M. stellataが枝状でも全くかまわないのであるが、研究を進めるうちに国内から類似の群体型を持つ近縁種が複数現れ、どれが真の
M. stellataであるか分からなくなってしまった。この問題を解決するためにはタイプ標本を見るしかなく、ついに6年前にイギリスにバーナード博士が新種記載した膨大なタイプ標本の再調査に出向いた。ところが、残念なことにこの種を含めいくつかのタイプ標本が見つからない。あの大戦をくぐってきただけに、消失はいたしかたない。しかしながら、ベロン博士たちは
M. stellataのタイプを再調査してあの解釈に行き着いたはずで、そうすると1980年代まではロンドン自然史博物館に保管されていたことになる。もしかしたら、非タイプ標本シリーズを収容する別の標本庫の方に紛れてしまっていた可能性もあるが、わずか4日間の滞在ではタイプ以外のほぼ底なしの標本(大英博物館が300年近い歴史の中で世界中から収集したサンゴ標本が眠る)を調べる時間はとてもなかった。解決の道は絶たれ、問題は棚の上に上がったままとなった。

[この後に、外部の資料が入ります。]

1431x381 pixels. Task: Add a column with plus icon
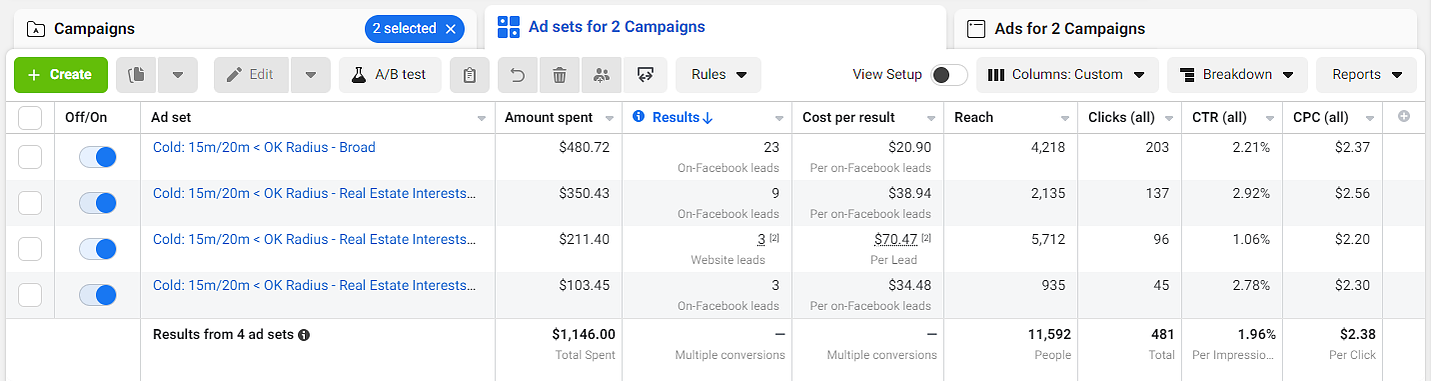tap(1404, 117)
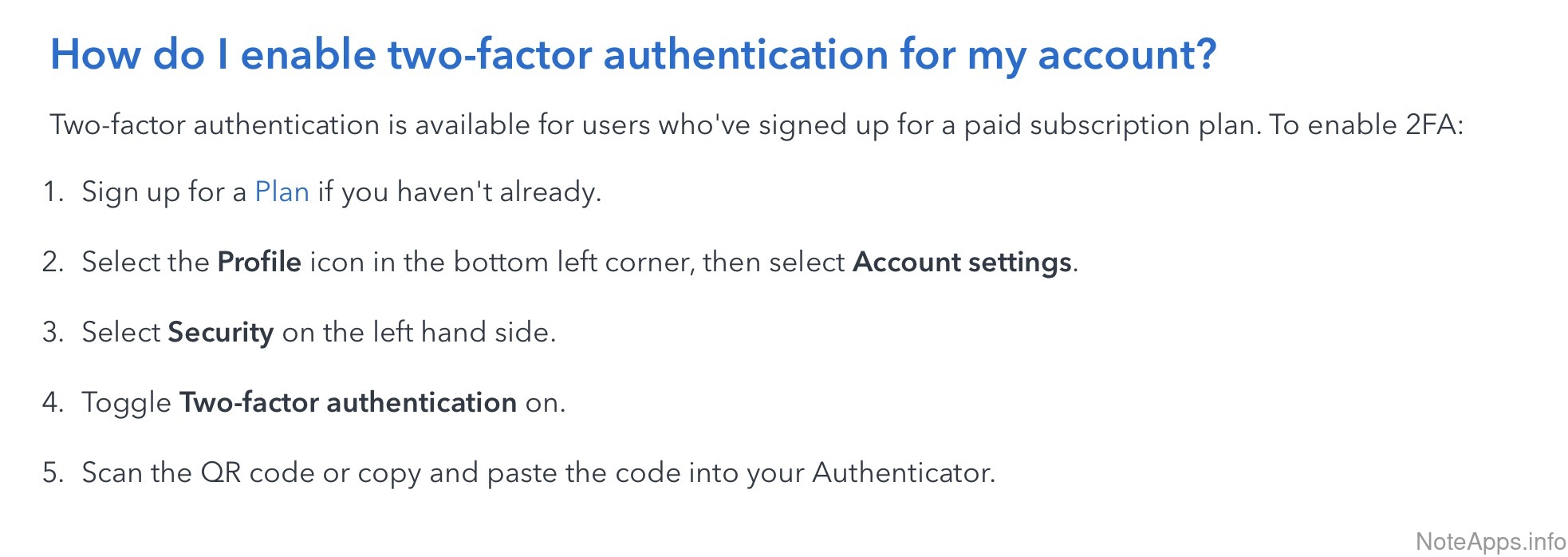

とはいうものの、「日本産コモンサンゴ類モノグラフ出版」の野望達成のためには、本種群の解明は避けては通れない。一時は新たに名前を付けて打開することも考えたが、もう一度振り出しに戻り、昨日はVeron & Wallace(1984)のグリーンブックをじっくりと見直した。また、幸いにも「Corals of the World」というウエブサイト(http://www.coralsoftheworld.org/page/home/)より、ベロン博士のCorals of the Worldならびにグリーンブックに掲載された種のやや良質の画像が入手でき、それも利用した。
その結果、以下の結論に達した。今の所はであるが。
○ Veron & Wallace(1984)が記載した
M. stellataには複数種は混在していないとみなす。
○ Veron & Wallace(1984)が扱った種は真の
M. stellataであるとみなす。
○ 野村他(2017)がトゲエダコモンサンゴ
M. cf.
stellata sp. 1とした種を真の
M. stellataとする。
○ 白井(1977)が
M. gaimardiと同定しトゲエダコモンサンゴの新称和名を与えた種は多くの研究者が
M. stellataと再同定していたが、実際にはサボテンコモンサンゴ
M. cactusであるので、この和名は
M. stellataには用いられない。
○
M. stellataには新たな和名が必要となり、星空に因んだ和名を与えたい。
Montipora stellata:ケラマ群島阿嘉島産。群体の主体は樹枝状であるが基部に薄い板状部が認められる。
Montipora stellata;ケラマ群島阿嘉島産の別群体。板状基部は認められない。
Montipora stellata;ケラマ群島阿嘉島産の別群体。